The people for whom this workflow is genuinely well-suited have a clear profile. They're running a service business, they've already put thought into their offer and positioning, and they're doing enough outreach volume that building a proper context library pays off quickly. For them, a system that pulls verified, enriched leads and drafts personalized copy for $12 per 50 contacts is a meaningful operational improvement over the current state of stitched-together point solutions.

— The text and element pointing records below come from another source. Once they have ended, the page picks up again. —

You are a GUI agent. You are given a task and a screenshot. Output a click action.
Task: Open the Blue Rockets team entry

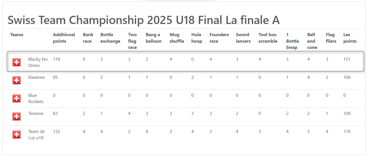(36, 99)
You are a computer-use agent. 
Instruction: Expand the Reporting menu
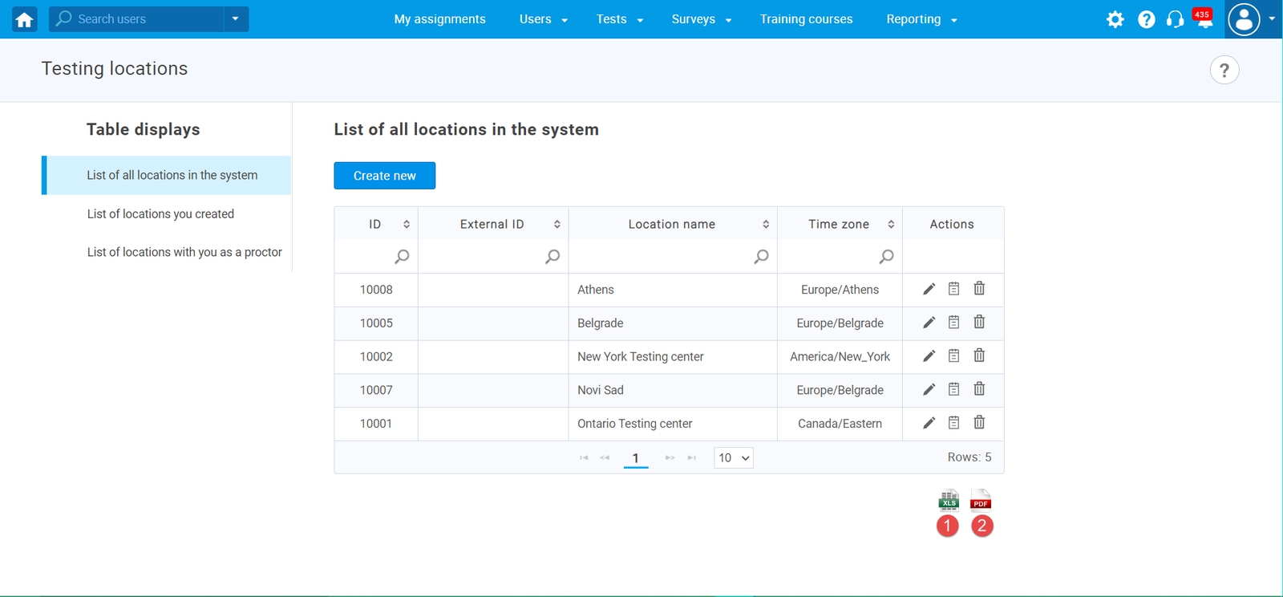pyautogui.click(x=921, y=19)
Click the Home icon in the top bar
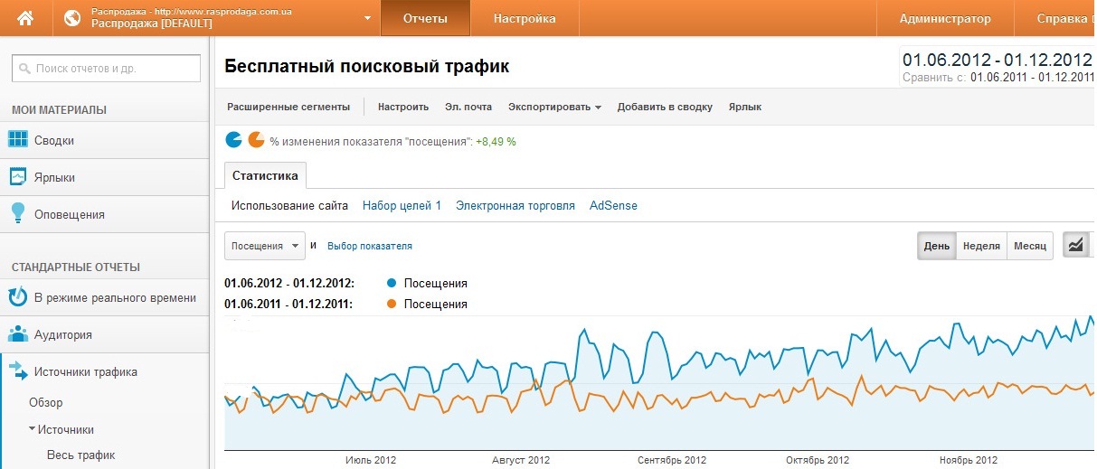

The people who will buy the tools, watch the tutorial, and still get mediocre results are the ones who came hoping the AI would figure out their positioning for them. Every cold email workflow since the dawn of the form has had the same failure mode: the tools get better, the fundamentals stay hard.
Herk closes with a note that Clay's MCP server doesn't yet handle all campaign management functions, and assumes that capability will arrive soon. He's probably right. But the more interesting trajectory is what happens when everyone's cold outreach is running through the same enrichment waterfall and the same AI writing stack. Match rates go up, copy quality rises, and inboxes fill with increasingly personalized emails from increasingly automated senders. At some point the personalization that makes this demo impressive becomes table stakes, and the signal-to-noise ratio in a stranger's inbox looks about the same as it did before.
That's not an argument against using the workflow. It's an argument for using it while it still works.